Soviet stations were much more efficient. By the way, Salyut-7 was in orbit until 1991. In the USSR, there were several projects of long-term orbital stations. After the approval of the Politburo on February 20, 1986, the first module was launched into orbit, and the famous Mir station was born. The United States reacted with considerable delay to the Freedom project, but was found to be too expensive, and its budget underwent a serious sequestration. Meanwhile, Mir continued to be built and successfully operated for a decade and a half.

His future called into question the collapse of the USSR. The Kremlin was not up to space, and the station was transferred to the balance of RSC Energia. The result of the transfer of the project to self-financing was the beginning of cooperation with the Americans in the framework of the Mir - Shuttle and Mir - NASA programs. The first cosmonaut from the United States appeared at the Russian station in 1995. An interesting fact, Sergey Krikalev became both a Hero of the USSR and a Hero of Russia: he flew to the Mir from the Soviet Union in 1991, and returned to the Yeltsin Russian Federation in 1992.

The order to flood the Mir station was given by President Vladimir Putin in 2001. It is believed that the cause was frequent accidents and obsolescence of the station. But critics of the decision indicate that the breakdowns began only after the American astronauts began to regularly come on board, and the modular design of Mira made it possible to repair and modernize it, however, by a government decree in 1998, the orbital station was removed from budget financing .

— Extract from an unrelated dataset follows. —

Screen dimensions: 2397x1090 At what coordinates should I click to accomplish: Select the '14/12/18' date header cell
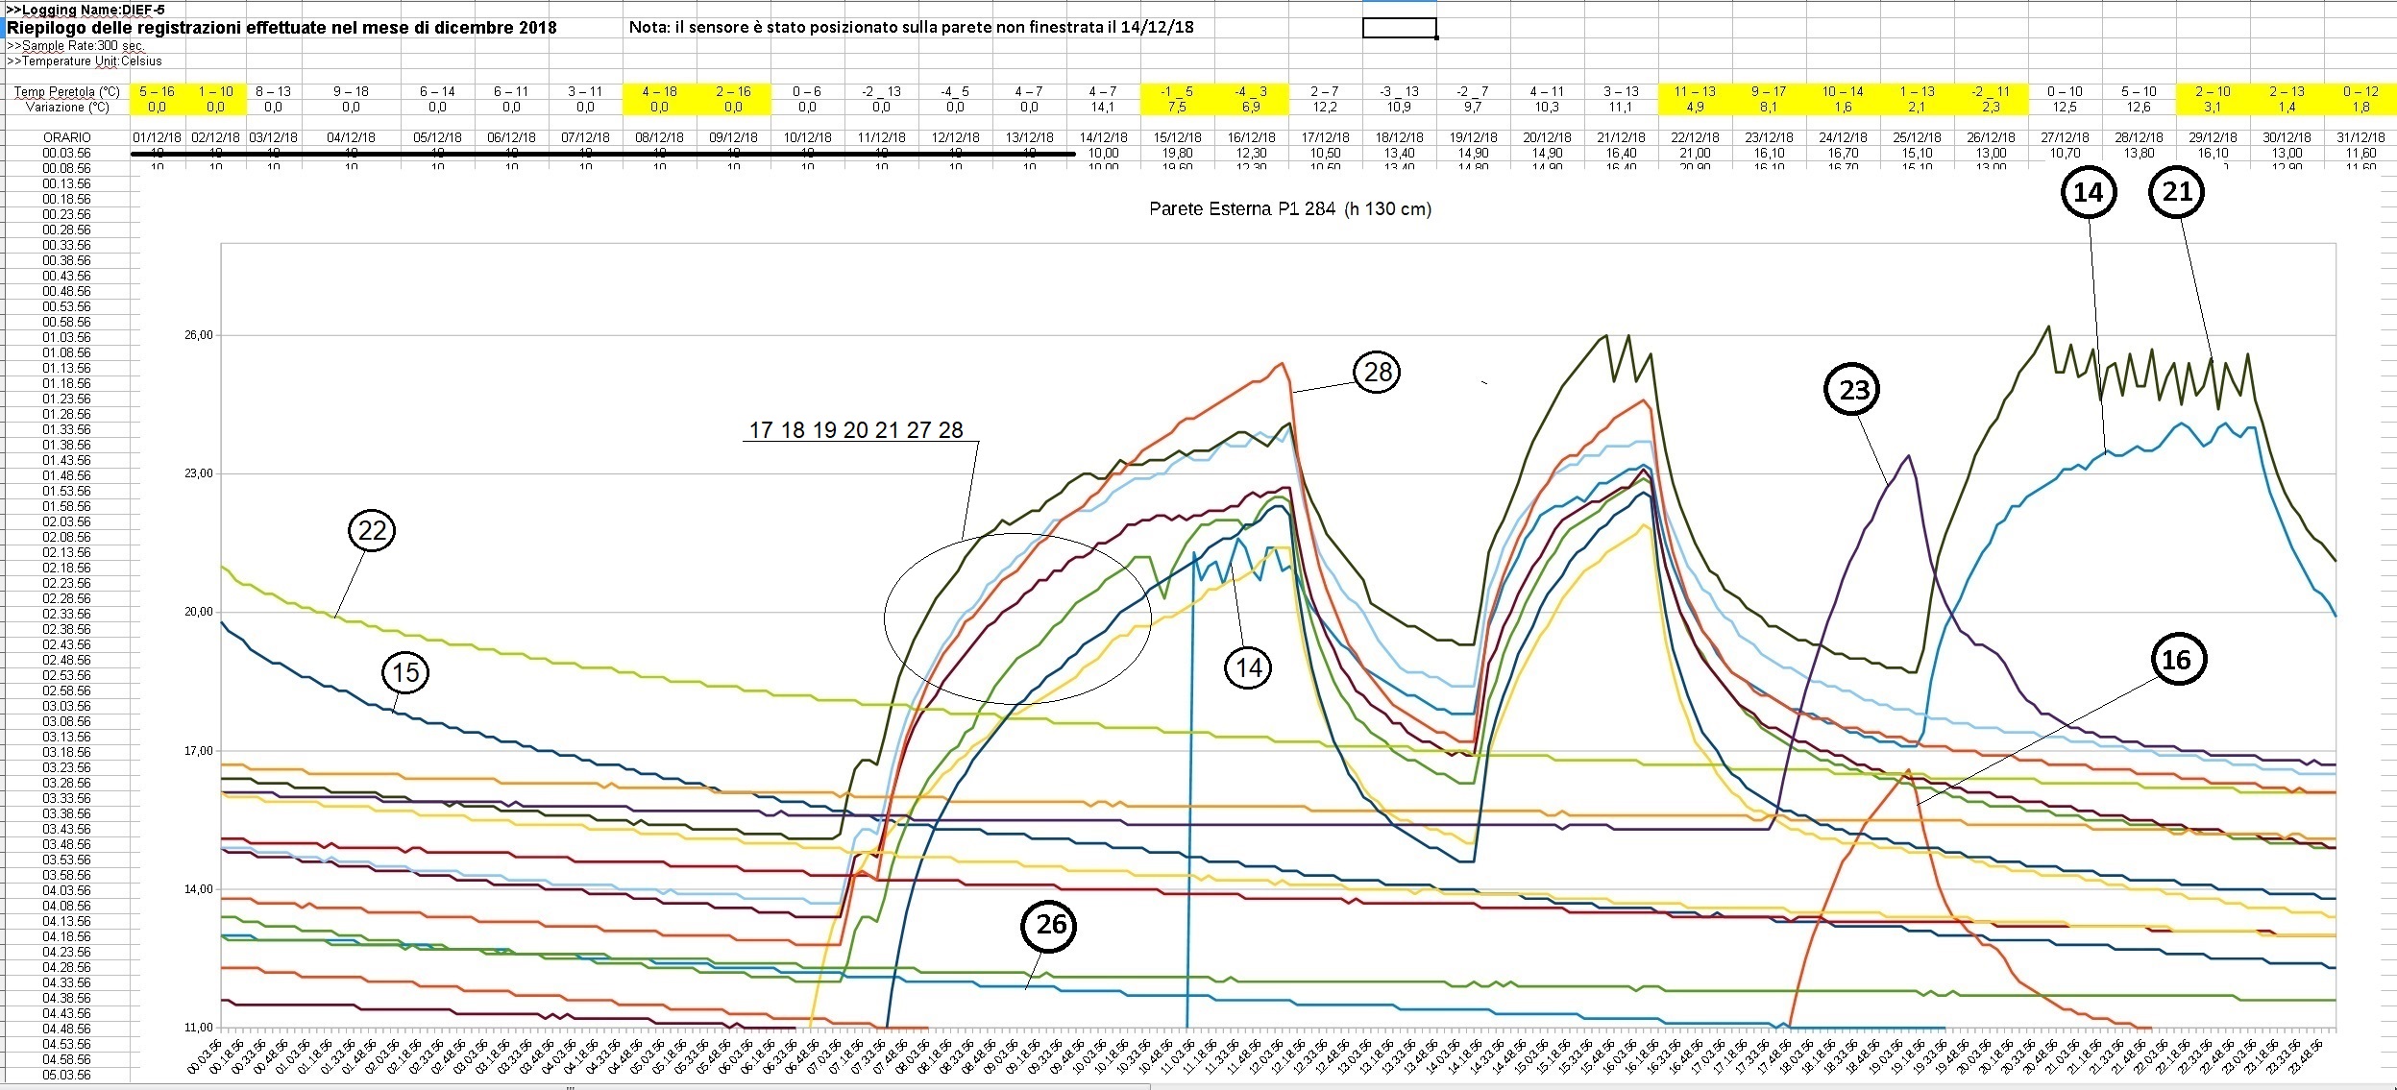(1103, 137)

The result was the deprivation of Russia’s own "gate to space", substituted for participation in the international project of the ISS. And Roscosmos was assigned the role of a “space cab”. It is interesting how this all resonates with the plans of the US Space Command declared in 1993 until 2020:

Providing the United States and its allies with free access to space and full-scale actions in it, while prohibiting the enemy from solving such problems.


What do we have in the end today?

The United States of America, together with its allies, is building a more promising, in their opinion, near-moon orbital station Lunar Orbital Platform-Gateway. The ISS project is directly called unpromising by the Americans. Holes are detected in the skin at the International Station. Due to the accident during the take-off of the Soyuz, the future of Russia even as a “space taxi driver” is being called into question.

American companies are actively developing modern spacecraft to deliver astronauts to orbital stations. Russian space officials are considering options for the autonomy of the ISS domestic segment, but at the same time they are constantly breaking the deadlines for connecting the long-planned modules to it. The budget of Roscosmos is seriously sequestered.

Will the ISS eventually suffer under different pretexts the same fate as the Mir station at one time?